## What the task requires
Beginning at the line containing "This screenshot has height=330, width=1568.", repeat each line below exactly up to and including the line containing "Task: Click the 5,000". Do not repeat the pictures.
── Data listing
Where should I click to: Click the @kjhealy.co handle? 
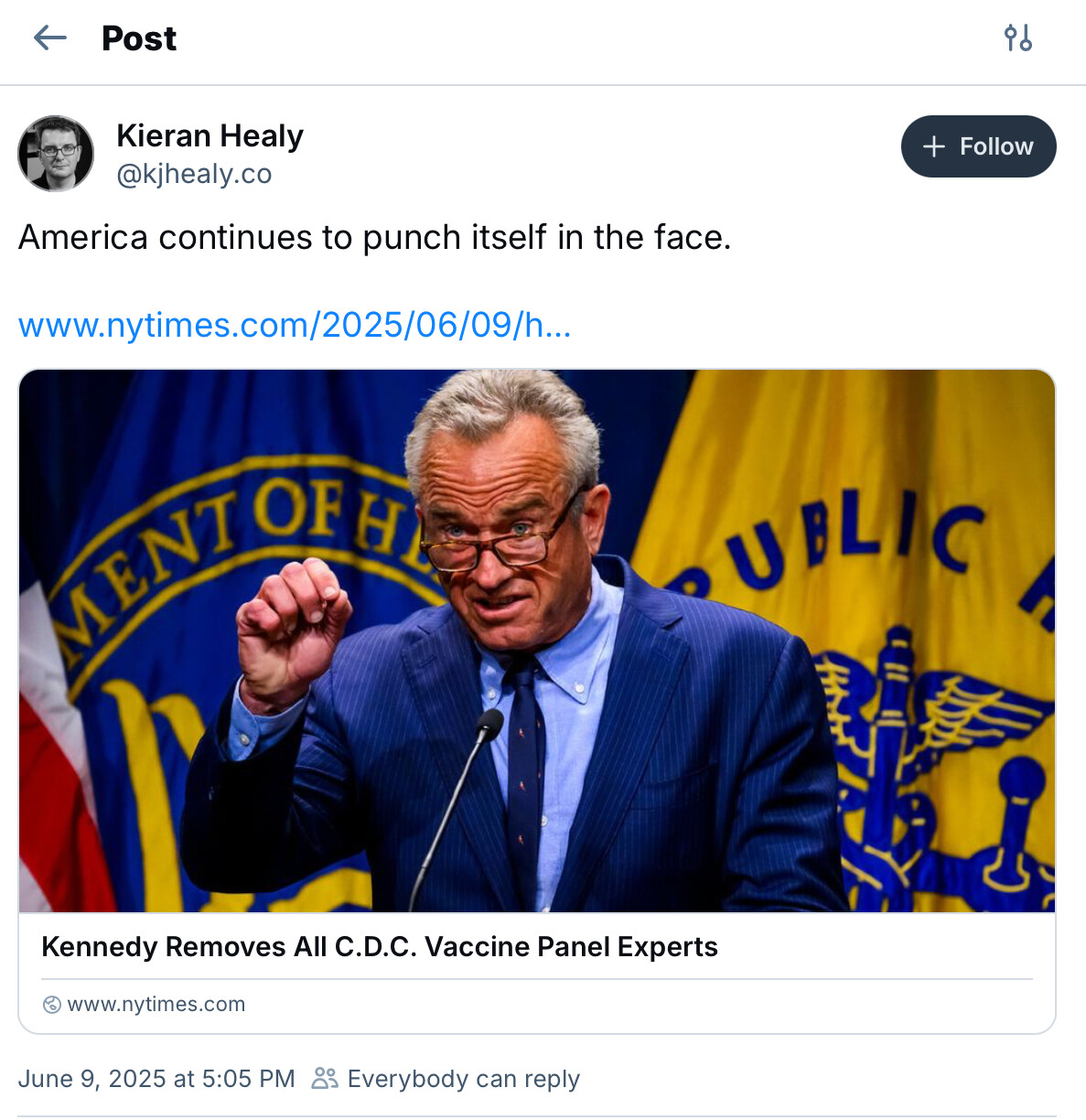[x=194, y=174]
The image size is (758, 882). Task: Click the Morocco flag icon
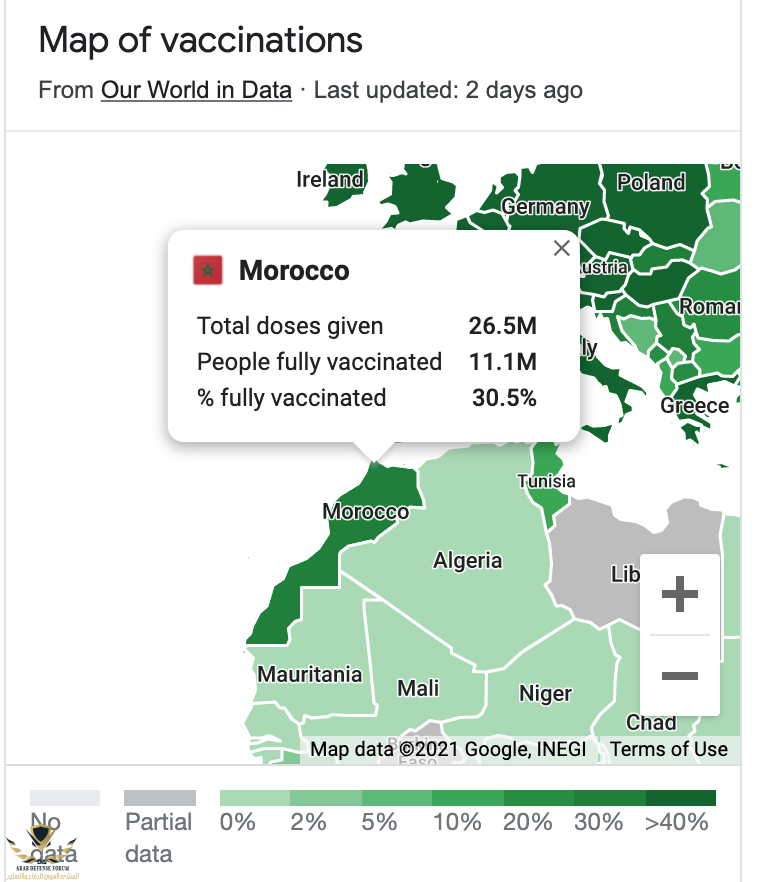coord(207,270)
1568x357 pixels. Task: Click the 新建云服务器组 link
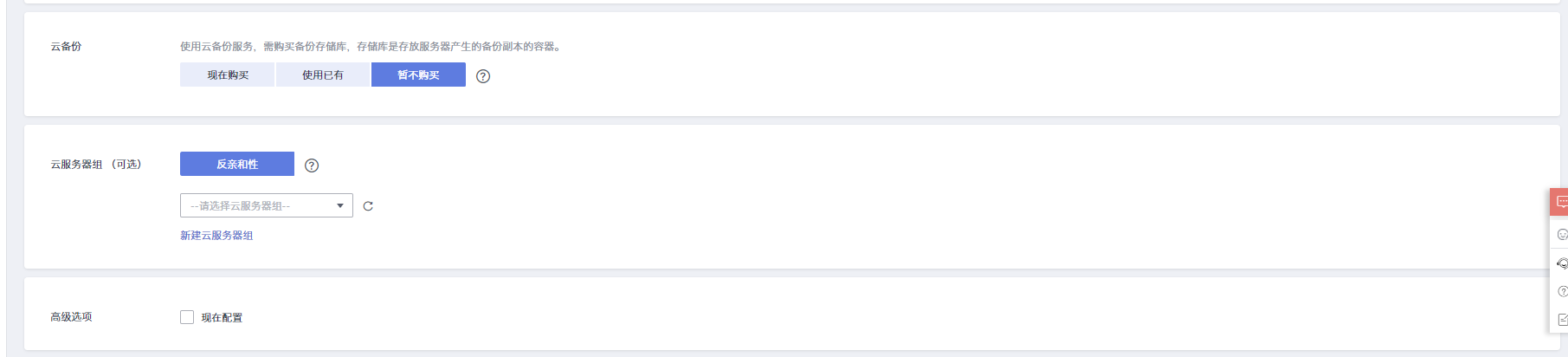[x=216, y=236]
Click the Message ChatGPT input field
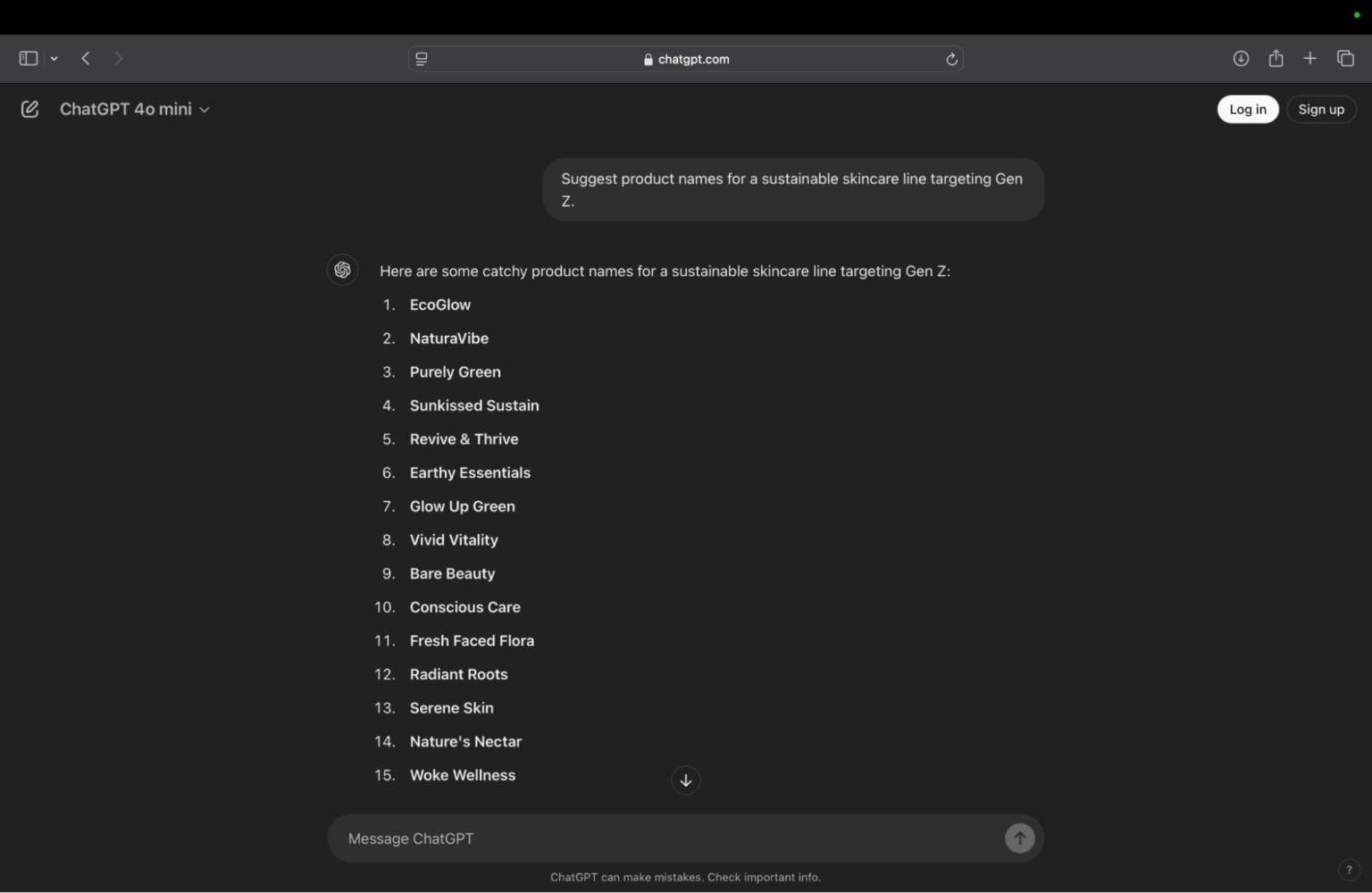The height and width of the screenshot is (893, 1372). point(625,838)
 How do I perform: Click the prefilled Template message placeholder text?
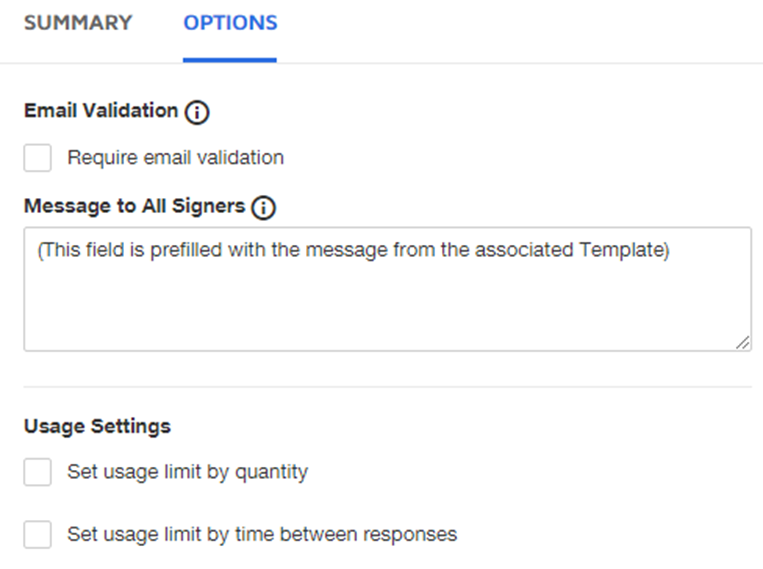(352, 250)
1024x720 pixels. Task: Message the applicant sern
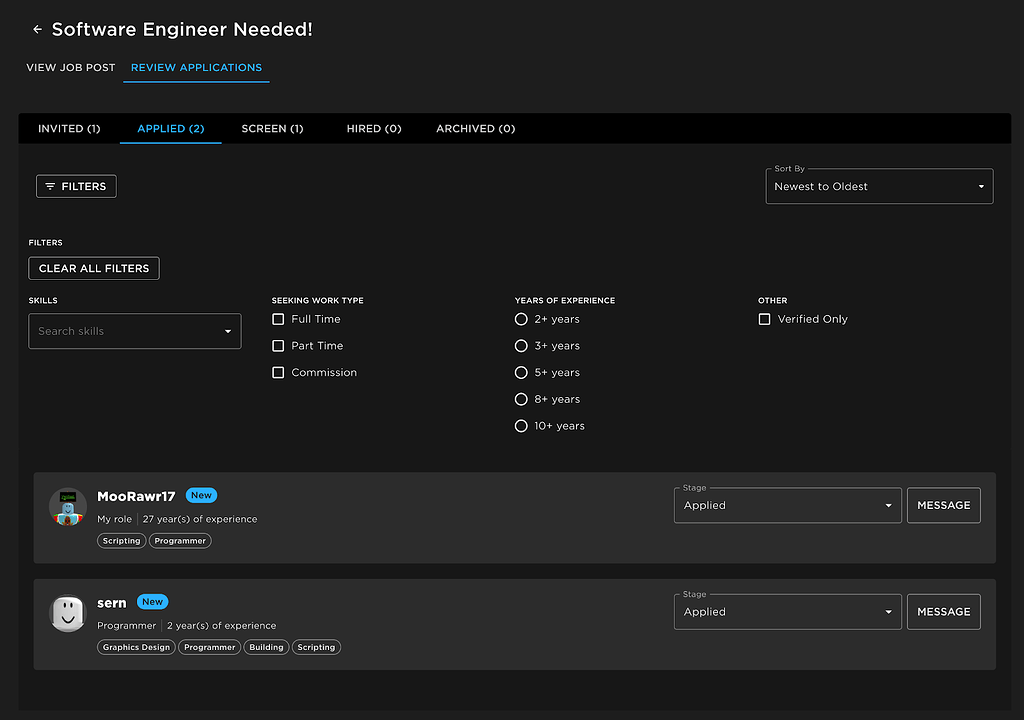[943, 612]
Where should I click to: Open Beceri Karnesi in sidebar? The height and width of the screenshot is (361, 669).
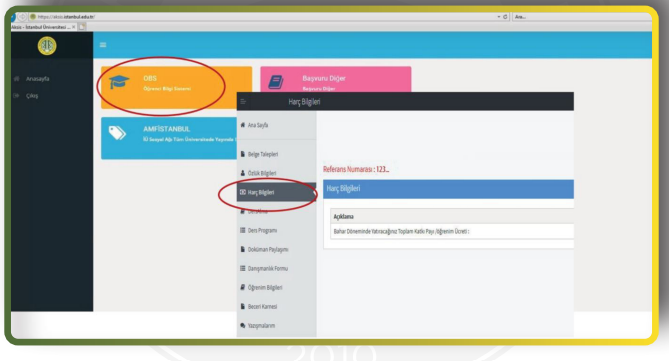(262, 307)
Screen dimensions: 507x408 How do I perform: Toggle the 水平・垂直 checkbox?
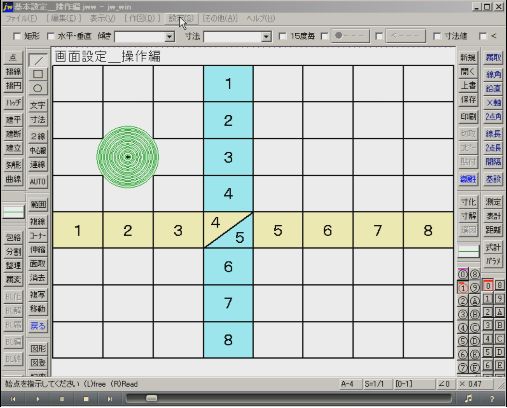(x=51, y=36)
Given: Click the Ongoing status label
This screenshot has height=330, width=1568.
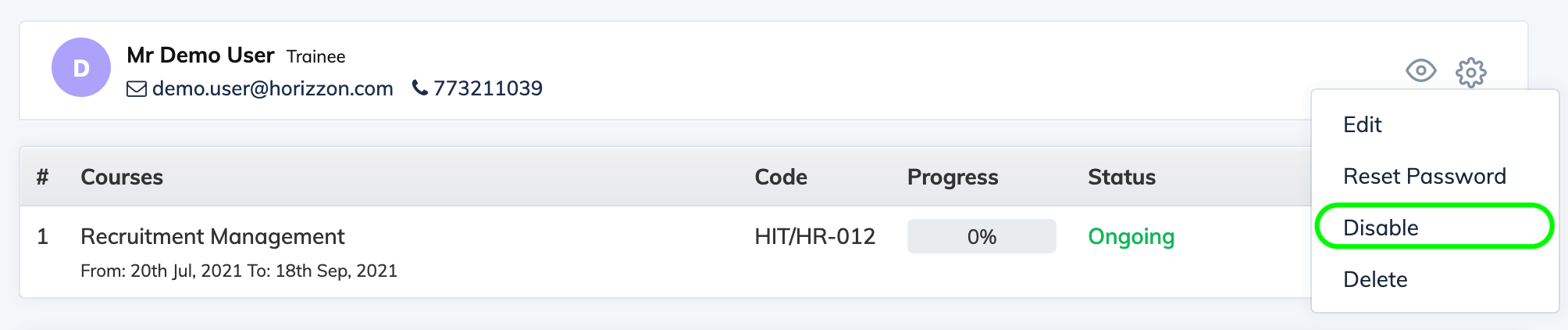Looking at the screenshot, I should [1131, 237].
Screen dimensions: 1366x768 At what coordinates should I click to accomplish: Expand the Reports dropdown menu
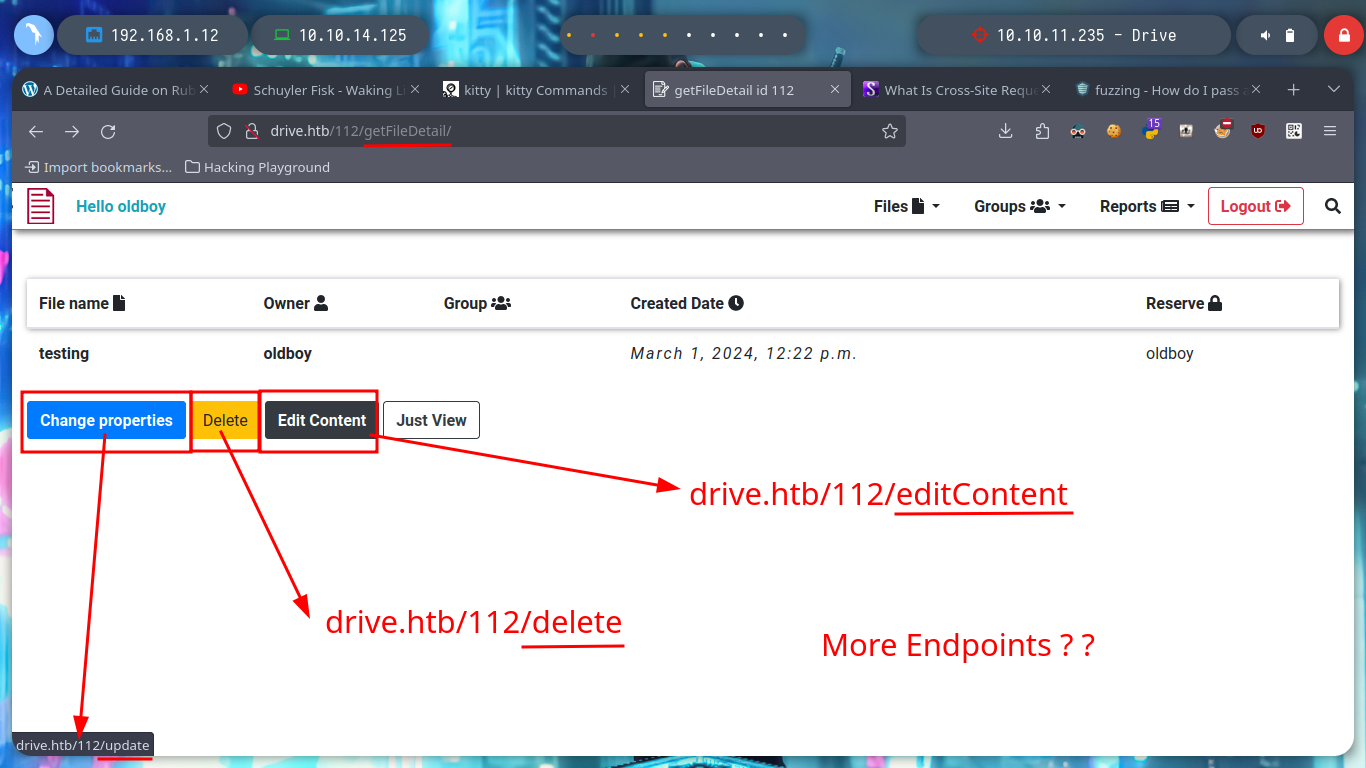coord(1146,206)
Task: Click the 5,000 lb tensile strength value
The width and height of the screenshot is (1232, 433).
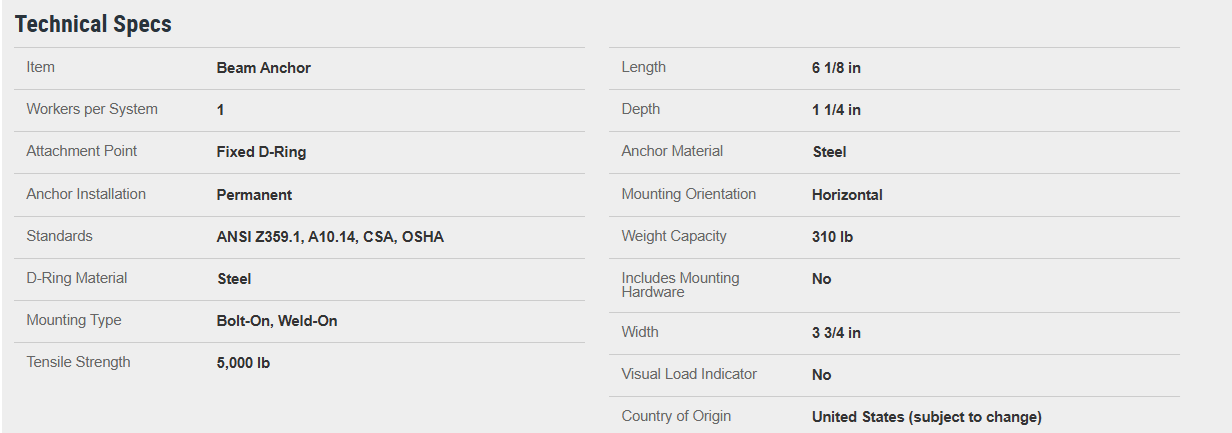Action: pos(243,363)
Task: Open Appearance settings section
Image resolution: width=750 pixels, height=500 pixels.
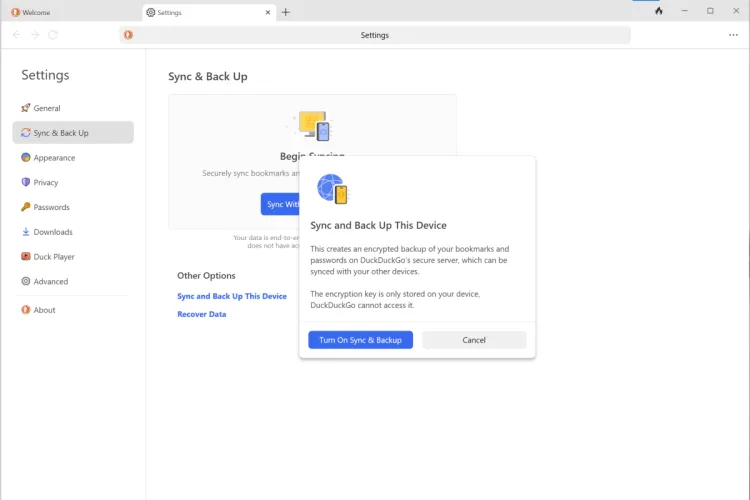Action: click(x=54, y=158)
────
## Exercise output
This screenshot has height=330, width=1568.
Looking at the screenshot, I should [1131, 237].
Screen dimensions: 1366x768 At what coordinates should I click to accomplish: Expand the Reports dropdown menu
coord(1146,206)
Task: Click the 5,000 lb tensile strength value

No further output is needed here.